Objective: This study aims to explore the therapeutic potential of decellularized adipose matrix (DAM) in rejuvenating photoaged skin by modulating the immune microenvironment. Impact Statement: DAM effectively induces M1 to M2 macrophage polarization and rescues the function of photoaged fibroblasts through paracrine mechanisms, providing a novel strategy for skin antiaging through immune microenvironment remodeling. Introduction: Photoaging, triggered by prolonged ultraviolet exposure, is marked by the depletion of skin structural elements and a persistent inflammatory environment. Current clinical interventions primarily target structural defects, while immune modulation remains underexplored. Therefore, developing biomaterials with both extracellular matrix (ECM) replenishment and immune regulatory functions is crucial for skin regeneration. Methods: A photoaged mouse model was established using ultraviolet B irradiation to validate the inflammatory microenvironment. DAM was prepared via physicochemical decellularization and assessed in vitro for its effects on macrophage polarization and macrophage-fibroblast cross-talk. A DAM-functionalized hyaluronic acid (HA/DAM) hydrogel was developed and evaluated for its effects on skin rejuvenation via subcutaneous injection.
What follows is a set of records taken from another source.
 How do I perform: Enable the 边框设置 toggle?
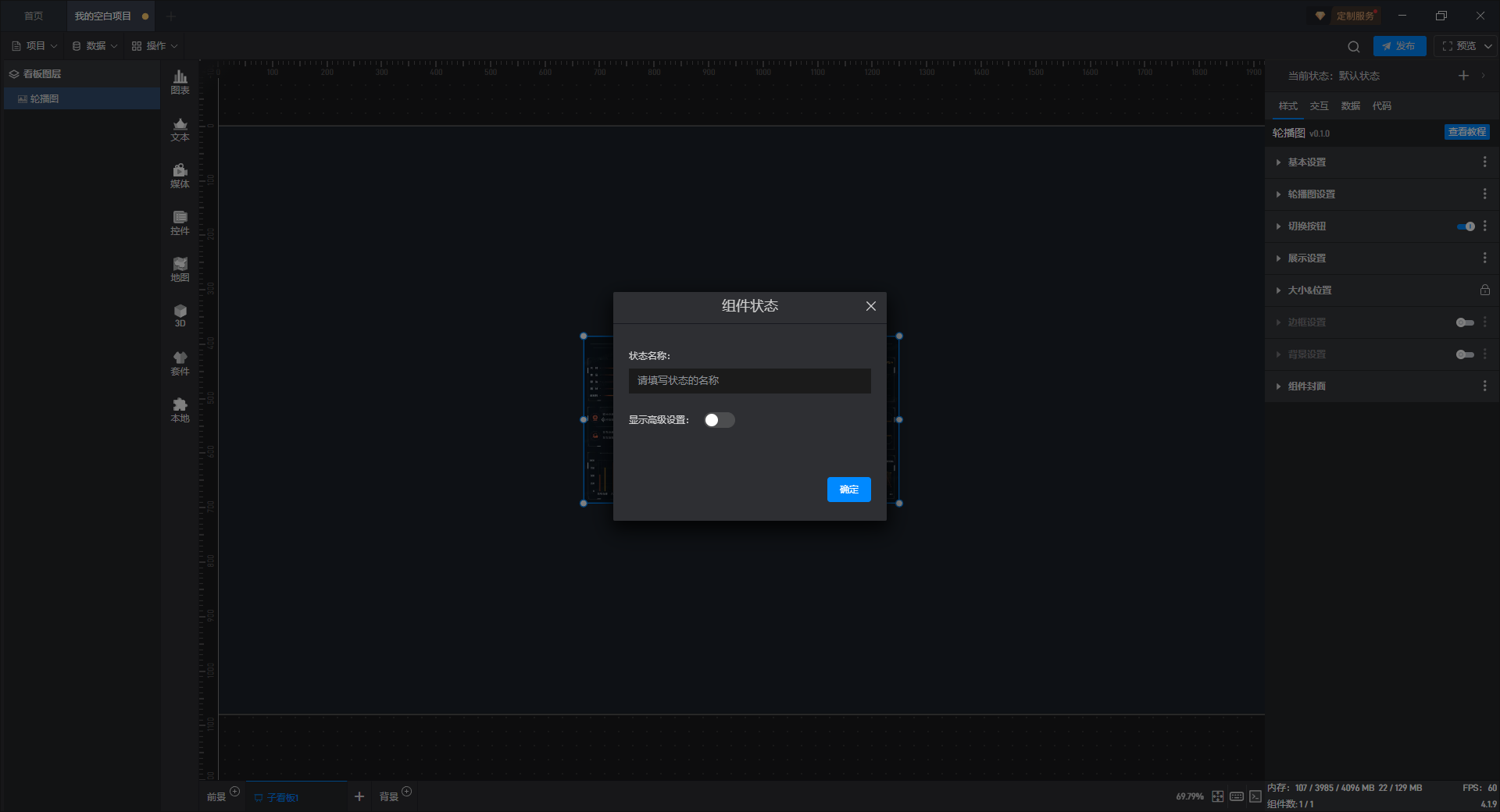[1465, 322]
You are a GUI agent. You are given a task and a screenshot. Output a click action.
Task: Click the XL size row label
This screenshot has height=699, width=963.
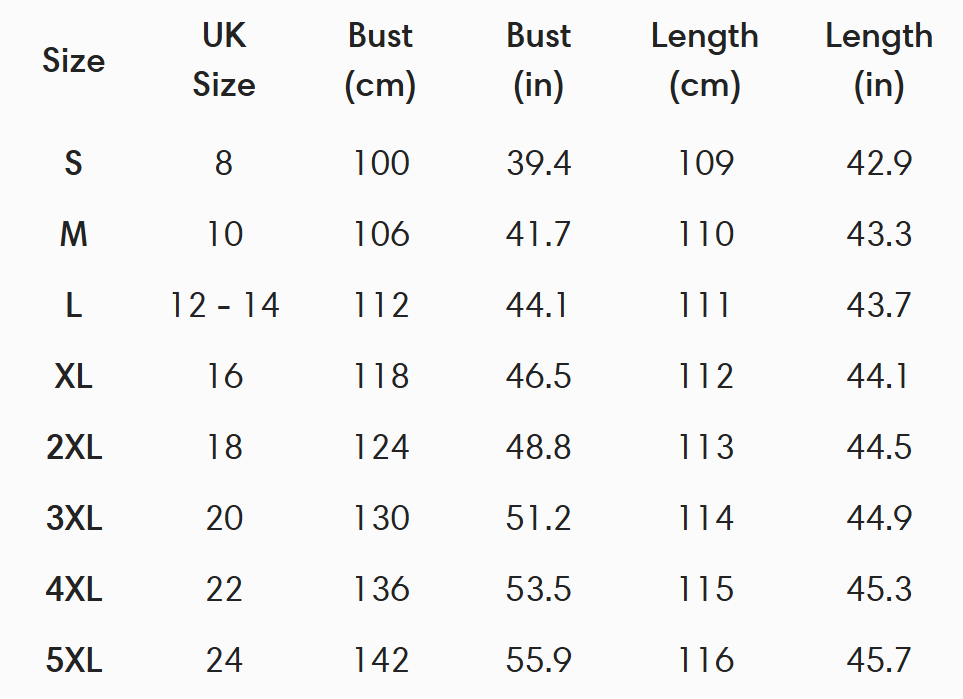tap(73, 376)
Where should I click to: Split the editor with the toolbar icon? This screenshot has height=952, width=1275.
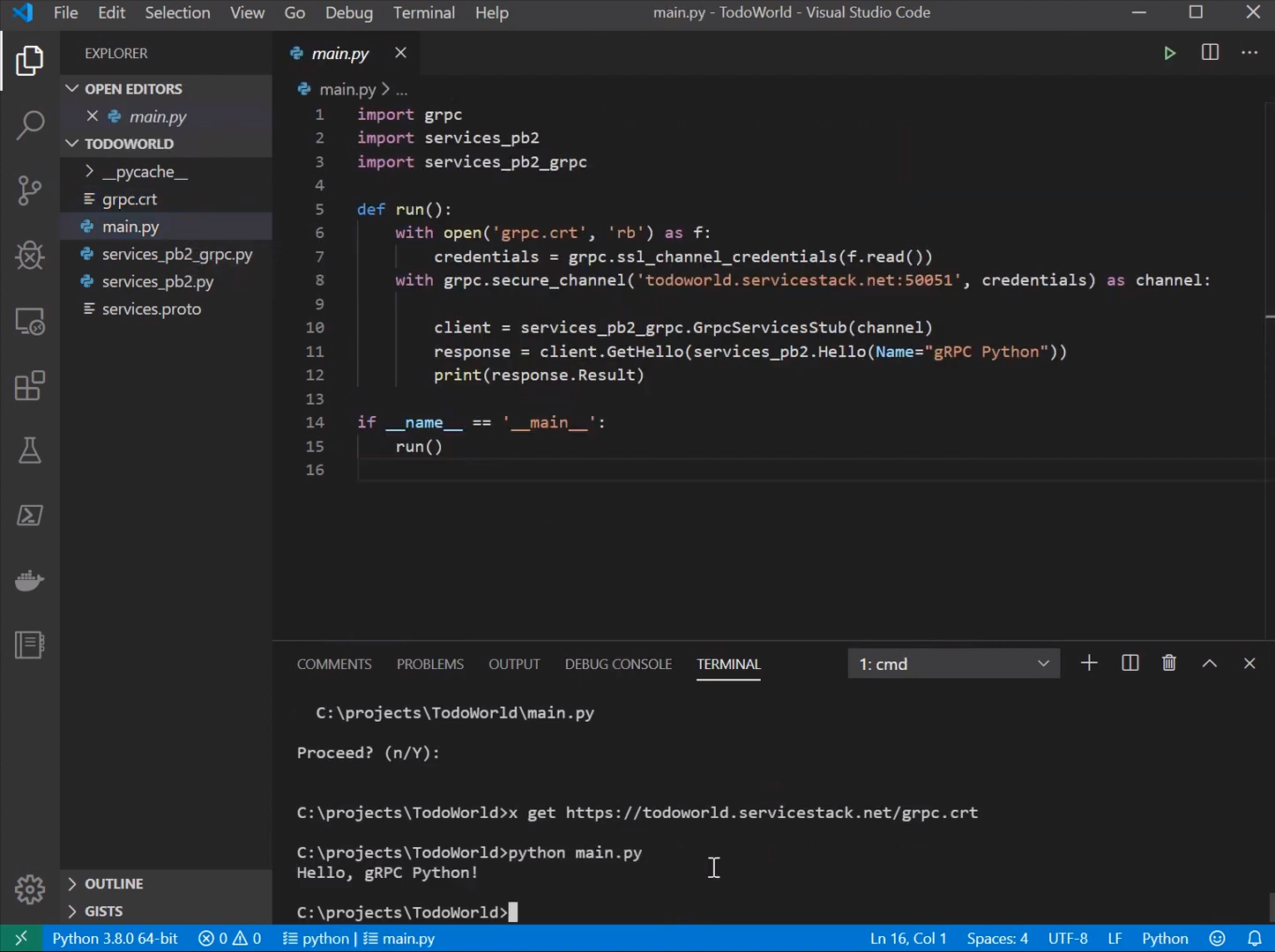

Results: In vitro experiments demonstrated that DAM substantially promoted M2 macrophage polarization, and M2-macrophage-conditioned medium further improved fibroblast functions, including oxidative stress resistance, migration, and ECM synthesis. In vivo, HA/DAM hydrogel not only increased dermal thickness and collagen density but also restructured the immune microenvironment through M2 macrophage polarization. Conclusion: DAM offers a novel therapeutic approach for skin rejuvenation by modulating the immune microenvironment, demonstrating notable clinical potential.